Resuma em duas frases o texto sobre o culto à beleza.

● **Texto fornecido**
↓

Em muitos sentidos, a culpa é dos padrões criados e reforçados pela publicidade, pelo cinema e pela TV. Apesar de muitas marcas famosas já estarem abandonando o uso da “imagem ideal” para passar a apostar em modelos “do mundo real”, o conceito tradicional de beleza ainda exerce forte pressão na consciência de muita gente.
Como a sociedade estimula o culto à beleza
O culto à beleza não é de hoje. Os antigos egípcios já usavam diversos cosméticos, alguns até similares aos de hoje. No mundo contemporâneo, o uso de cosméticos aumentou muito com o advento da fotografia. Hoje em dia, os cosméticos representam um nicho de mercado fortíssimo: o crescimento previsto para o setor pode chegar a 7,5% ao ano no período entre 2017 e 2023.
Junto com as mudanças pelas quais o mundo passa, aumentam os requisitos ligados à aparência. A Coreia do Sul é uma espécie de centro mundial quando o assunto é cirurgia plástica. Naquele país, a discriminação pela aparência é muito mais frequente que em outras partes do mundo, o que afeta a autoestima, a saúde e até mesmo o índice de massa corporal da população local.
Que preço pagamos pelo culto à beleza?
Gente bonita é convocada para entrevistas com mais frequência. Durante a realização de uma pesquisa, um grupo de pessoas se colocou no lugar de um recrutador e avaliou dois currículos com fotos dos candidatos. Um currículo impressionante abria as portas para qualquer pessoa, independentemente de ela ser mais ou menos bonita. Mas quando o currículo era medíocre, as pessoas atraentes tinham mais oportunidades.

↑

● **Dados brutos**
↓

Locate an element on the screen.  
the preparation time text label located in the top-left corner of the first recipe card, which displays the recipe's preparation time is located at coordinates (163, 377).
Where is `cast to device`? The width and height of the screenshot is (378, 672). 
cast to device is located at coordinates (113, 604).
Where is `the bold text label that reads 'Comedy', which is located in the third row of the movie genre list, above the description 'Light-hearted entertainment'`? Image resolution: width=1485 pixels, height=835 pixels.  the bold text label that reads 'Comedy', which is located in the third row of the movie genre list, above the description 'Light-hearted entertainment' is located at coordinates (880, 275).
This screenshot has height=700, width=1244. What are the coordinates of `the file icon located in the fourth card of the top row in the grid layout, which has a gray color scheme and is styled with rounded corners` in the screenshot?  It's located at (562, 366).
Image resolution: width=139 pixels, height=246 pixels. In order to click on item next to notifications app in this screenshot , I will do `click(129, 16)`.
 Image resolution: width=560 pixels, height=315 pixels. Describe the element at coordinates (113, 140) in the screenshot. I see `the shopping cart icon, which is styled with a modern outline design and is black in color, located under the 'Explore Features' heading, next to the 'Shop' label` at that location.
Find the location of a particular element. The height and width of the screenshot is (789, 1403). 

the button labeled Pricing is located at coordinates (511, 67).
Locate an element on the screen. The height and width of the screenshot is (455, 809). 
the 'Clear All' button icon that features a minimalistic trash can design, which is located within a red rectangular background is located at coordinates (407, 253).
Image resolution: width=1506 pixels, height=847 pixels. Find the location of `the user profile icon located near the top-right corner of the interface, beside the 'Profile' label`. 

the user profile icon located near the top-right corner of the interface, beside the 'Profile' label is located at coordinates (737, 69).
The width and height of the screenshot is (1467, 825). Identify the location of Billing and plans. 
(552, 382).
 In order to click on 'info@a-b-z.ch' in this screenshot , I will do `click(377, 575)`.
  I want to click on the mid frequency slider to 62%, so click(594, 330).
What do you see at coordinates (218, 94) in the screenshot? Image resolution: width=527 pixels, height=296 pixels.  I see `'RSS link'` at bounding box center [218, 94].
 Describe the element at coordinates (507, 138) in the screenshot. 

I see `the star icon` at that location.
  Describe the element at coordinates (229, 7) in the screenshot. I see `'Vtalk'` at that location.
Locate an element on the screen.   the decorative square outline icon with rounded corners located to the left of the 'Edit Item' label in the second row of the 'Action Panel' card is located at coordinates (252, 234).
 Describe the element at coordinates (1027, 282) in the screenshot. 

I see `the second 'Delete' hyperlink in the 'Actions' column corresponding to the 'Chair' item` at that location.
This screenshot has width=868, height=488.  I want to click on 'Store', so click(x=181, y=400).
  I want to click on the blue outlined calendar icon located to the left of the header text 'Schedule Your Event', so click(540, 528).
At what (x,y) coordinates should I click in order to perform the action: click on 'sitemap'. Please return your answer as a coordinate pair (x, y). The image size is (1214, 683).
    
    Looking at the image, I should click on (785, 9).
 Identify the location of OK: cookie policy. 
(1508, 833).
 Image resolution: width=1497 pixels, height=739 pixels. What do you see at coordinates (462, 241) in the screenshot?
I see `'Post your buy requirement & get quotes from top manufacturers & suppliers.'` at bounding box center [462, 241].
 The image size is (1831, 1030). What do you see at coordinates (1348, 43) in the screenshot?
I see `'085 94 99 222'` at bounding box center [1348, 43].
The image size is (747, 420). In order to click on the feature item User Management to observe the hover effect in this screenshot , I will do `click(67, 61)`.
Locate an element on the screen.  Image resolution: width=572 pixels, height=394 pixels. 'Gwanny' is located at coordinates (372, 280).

↑

● **Resposta do exercício**
O culto à beleza, reforçado pela publicidade, pelo cinema e pela TV, existe desde os antigos egípcios e hoje sustenta um forte mercado de cosméticos, enquanto na Coreia do Sul a discriminação pela aparência afeta a autoestima e a saúde da população. Numa pesquisa com currículos, um currículo impressionante abria as portas para qualquer pessoa, mas, quando o currículo era medíocre, as pessoas atraentes tinham mais oportunidades.